这种新方法将每个分区只调用广播变量一次,这更好。如果不注册类,仍然需要使用Java Serialization。

def upper(name: String) : String = { 
var uppper : String  =  name.toUpperCase()
uppper
}

val toUpperName = udf {(EmpName: String) => upper(EmpName)}
val emp_details = """[{"id": "1","name": "James Butt","country": "USA"},
{"id": "2", "name": "Josephine Darakjy","country": "USA"},
{"id": "3", "name": "Art Venere","country": "USA"},
{"id": "4", "name": "Lenna Paprocki","country": "USA"},
{"id": "5", "name": "Donette Foller","country": "USA"},
{"id": "6", "name": "Leota Dilliard","country": "USA"}]"""
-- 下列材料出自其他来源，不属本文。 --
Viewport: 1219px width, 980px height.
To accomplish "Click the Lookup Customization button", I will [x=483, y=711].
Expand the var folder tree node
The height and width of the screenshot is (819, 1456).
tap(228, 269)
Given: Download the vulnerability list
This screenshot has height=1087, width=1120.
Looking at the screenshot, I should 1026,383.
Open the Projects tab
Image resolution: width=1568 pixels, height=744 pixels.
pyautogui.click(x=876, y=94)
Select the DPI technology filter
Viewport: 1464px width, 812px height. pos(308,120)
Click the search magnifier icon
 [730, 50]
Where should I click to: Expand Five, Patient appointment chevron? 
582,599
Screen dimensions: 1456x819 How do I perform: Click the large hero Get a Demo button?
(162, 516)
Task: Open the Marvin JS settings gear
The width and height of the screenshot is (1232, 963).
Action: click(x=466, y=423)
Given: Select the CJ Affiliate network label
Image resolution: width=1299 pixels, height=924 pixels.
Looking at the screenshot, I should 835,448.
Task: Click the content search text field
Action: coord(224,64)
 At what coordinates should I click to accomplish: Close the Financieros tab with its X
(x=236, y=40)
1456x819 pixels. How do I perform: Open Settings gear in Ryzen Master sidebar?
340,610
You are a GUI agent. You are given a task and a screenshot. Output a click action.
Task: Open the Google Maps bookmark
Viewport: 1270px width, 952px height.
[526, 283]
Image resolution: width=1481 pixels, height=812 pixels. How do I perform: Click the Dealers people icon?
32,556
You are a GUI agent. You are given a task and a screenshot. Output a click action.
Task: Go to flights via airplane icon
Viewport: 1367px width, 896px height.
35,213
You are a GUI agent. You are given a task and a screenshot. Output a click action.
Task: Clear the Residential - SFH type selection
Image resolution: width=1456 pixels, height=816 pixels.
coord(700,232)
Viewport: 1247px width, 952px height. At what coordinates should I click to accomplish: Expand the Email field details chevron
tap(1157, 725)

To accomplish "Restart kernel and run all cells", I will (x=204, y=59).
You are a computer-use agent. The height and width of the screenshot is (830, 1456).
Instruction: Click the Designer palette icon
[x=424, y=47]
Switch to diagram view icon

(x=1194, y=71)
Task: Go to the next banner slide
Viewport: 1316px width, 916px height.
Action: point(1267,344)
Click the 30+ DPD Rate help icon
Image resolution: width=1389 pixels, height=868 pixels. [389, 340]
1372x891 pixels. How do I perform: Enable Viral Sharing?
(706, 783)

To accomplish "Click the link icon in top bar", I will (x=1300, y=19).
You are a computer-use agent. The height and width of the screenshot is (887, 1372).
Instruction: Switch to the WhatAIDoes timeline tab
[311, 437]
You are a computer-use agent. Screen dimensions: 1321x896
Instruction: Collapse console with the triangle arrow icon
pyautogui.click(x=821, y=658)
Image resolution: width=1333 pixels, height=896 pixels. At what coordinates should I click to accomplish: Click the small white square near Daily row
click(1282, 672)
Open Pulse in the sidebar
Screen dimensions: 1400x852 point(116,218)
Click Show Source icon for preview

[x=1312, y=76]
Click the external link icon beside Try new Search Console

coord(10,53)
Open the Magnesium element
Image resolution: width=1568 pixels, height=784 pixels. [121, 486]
val df_emp = spark.read.json(Seq(emp_details).toDS())
val df_name=df_emp.select($"id",$"name")
val df_upperName= df_name.withColumn("name",toUpperName($"name")).filter("id='5'")
display(df_upperName)

这会产生错误 sparkexception:任务不可序列化 org.apache.spark.util.ClosureCleaner .ensureSerializable美元(ClosureCleaner.scala: 304)

解决方案-

import java.io.Serializable;

object obj_upper extends Serializable { 
  def upper(name: String) : String = 
  {
    var uppper : String  =  name.toUpperCase()
    uppper
  }
val toUpperName = udf {(EmpName: String) => upper(EmpName)}
}

val df_upperName= 
df_name.withColumn("name",obj_upper.toUpperName($"name")).filter("id='5'")
display(df_upperName)

Scala类中定义的方法是不可序列化的,方法可以转换为函数来解决序列化问题。

方法的语法

def func_name (x String) : String = {
...
return x
}

函数的语法

val func_name = { (x String) => 
...
x
}

我的解决方案是添加一个同伴类来处理类中不可序列化的所有方法。